**INFORMATION:**
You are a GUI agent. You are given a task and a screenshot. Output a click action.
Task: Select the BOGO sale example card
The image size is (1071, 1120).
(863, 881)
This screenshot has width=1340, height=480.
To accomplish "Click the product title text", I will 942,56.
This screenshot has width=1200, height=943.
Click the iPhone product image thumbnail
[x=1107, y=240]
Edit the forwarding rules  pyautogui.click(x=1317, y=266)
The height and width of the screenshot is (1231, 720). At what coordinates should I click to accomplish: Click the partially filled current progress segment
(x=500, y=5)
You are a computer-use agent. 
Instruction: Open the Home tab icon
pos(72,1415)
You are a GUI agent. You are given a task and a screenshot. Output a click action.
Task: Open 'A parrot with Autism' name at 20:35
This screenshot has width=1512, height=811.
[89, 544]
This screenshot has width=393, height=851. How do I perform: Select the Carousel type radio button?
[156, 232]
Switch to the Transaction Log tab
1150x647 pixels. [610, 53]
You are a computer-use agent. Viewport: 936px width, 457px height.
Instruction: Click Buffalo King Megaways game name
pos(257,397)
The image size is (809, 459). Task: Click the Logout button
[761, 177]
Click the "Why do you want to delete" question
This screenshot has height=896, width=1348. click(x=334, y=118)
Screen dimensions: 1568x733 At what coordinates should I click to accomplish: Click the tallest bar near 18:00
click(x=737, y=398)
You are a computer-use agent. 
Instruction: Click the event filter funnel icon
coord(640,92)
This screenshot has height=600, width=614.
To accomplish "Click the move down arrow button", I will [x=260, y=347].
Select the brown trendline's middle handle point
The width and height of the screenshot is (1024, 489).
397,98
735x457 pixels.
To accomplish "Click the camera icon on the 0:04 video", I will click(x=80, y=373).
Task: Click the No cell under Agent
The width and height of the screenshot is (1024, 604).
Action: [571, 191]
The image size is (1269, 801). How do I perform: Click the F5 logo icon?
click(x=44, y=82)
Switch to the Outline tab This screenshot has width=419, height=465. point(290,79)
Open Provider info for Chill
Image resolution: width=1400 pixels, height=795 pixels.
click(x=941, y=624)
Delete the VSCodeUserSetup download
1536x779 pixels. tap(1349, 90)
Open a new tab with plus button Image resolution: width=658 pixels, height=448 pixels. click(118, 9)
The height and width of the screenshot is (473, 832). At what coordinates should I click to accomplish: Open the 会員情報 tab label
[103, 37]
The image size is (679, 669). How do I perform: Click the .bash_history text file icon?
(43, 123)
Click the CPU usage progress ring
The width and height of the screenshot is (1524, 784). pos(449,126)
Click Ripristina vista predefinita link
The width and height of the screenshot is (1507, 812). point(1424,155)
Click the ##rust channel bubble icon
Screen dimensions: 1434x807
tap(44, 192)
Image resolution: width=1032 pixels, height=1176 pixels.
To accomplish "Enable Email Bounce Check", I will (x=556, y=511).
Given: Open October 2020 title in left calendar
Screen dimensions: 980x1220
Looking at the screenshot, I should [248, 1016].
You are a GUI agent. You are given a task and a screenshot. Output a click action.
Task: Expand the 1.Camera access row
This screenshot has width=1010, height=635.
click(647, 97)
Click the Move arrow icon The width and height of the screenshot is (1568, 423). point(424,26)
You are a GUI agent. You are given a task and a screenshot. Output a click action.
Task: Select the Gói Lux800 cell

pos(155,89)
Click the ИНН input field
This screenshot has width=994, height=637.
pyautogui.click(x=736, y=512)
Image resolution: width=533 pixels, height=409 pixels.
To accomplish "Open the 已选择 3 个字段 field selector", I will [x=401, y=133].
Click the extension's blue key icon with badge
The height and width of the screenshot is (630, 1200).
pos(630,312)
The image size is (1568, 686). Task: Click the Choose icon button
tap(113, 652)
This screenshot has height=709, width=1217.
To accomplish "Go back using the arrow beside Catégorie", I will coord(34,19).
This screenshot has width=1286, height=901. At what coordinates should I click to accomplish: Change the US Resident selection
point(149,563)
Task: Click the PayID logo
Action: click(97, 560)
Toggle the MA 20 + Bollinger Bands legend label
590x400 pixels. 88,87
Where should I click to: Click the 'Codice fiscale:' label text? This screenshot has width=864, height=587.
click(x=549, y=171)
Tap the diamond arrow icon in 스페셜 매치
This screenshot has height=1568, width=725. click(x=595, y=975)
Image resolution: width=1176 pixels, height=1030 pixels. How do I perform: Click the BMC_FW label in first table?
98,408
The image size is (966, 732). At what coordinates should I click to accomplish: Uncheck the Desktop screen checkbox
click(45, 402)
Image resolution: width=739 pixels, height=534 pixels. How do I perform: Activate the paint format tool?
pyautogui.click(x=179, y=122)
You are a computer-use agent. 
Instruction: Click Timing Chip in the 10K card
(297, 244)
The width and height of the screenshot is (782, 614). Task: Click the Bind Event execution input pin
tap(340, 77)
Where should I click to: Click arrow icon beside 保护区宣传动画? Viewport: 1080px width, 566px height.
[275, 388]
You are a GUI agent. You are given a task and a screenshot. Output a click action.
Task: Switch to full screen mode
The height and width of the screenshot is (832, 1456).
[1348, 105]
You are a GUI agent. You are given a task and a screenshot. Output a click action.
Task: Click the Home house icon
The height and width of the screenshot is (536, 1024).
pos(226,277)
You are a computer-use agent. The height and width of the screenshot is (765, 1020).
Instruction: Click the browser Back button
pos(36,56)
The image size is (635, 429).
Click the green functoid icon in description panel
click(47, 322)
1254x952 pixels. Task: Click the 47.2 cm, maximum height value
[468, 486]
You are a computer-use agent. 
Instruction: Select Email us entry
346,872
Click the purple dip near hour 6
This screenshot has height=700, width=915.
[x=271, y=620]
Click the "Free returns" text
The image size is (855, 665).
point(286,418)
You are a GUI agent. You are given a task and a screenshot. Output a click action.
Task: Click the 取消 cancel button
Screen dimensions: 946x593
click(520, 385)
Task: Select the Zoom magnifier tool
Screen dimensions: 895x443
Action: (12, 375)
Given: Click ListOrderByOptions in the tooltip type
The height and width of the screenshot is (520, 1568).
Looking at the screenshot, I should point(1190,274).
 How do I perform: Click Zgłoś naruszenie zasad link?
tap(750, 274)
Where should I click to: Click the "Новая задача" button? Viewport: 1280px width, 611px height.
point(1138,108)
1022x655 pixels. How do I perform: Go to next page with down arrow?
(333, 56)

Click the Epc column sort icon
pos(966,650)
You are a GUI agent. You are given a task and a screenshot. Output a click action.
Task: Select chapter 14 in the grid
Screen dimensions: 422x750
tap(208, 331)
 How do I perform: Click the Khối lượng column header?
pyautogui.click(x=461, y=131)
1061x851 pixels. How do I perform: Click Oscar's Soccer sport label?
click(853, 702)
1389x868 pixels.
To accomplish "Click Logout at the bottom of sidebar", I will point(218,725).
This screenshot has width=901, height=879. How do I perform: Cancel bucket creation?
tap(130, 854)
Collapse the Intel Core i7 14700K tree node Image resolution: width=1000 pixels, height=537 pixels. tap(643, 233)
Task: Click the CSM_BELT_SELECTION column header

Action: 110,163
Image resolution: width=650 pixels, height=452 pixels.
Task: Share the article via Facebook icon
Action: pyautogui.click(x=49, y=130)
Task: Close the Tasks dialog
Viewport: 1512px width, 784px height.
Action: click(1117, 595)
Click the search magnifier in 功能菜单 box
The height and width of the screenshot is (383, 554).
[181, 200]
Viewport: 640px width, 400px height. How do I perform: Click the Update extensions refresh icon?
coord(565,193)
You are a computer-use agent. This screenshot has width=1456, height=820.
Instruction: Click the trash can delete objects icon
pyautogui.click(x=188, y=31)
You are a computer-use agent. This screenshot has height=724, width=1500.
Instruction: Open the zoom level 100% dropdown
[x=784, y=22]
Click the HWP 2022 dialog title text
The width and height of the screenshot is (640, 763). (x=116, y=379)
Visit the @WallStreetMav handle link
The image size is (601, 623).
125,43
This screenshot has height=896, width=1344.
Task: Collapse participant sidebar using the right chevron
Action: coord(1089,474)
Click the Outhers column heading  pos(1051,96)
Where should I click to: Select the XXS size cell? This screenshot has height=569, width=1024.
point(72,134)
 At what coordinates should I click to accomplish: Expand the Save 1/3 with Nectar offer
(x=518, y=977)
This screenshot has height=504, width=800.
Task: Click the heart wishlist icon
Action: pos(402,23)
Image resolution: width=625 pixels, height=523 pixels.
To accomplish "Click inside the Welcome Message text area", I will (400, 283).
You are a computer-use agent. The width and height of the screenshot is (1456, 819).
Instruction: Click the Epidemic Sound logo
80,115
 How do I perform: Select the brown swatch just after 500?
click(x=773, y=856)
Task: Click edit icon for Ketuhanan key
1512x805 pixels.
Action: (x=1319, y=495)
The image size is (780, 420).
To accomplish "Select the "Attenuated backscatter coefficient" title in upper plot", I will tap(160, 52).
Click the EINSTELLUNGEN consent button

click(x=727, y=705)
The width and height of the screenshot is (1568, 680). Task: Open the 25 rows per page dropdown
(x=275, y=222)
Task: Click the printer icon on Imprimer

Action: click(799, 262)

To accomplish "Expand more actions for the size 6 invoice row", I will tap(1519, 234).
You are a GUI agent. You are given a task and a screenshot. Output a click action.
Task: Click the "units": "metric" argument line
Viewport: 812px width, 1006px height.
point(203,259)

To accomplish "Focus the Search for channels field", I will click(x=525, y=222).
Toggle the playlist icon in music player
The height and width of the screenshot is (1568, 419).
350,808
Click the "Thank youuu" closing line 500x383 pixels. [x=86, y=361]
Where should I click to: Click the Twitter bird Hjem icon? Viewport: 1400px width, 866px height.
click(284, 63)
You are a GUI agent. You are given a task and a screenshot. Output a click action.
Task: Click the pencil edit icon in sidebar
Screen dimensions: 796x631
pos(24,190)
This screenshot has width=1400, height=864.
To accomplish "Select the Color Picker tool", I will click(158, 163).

**PROBLEM TO WORK ON:** Report each line above containing the string "magnifier".

**ANSWER TO THIS PROBLEM:**
Task: Select the Zoom magnifier tool
Click the search magnifier in 功能菜单 box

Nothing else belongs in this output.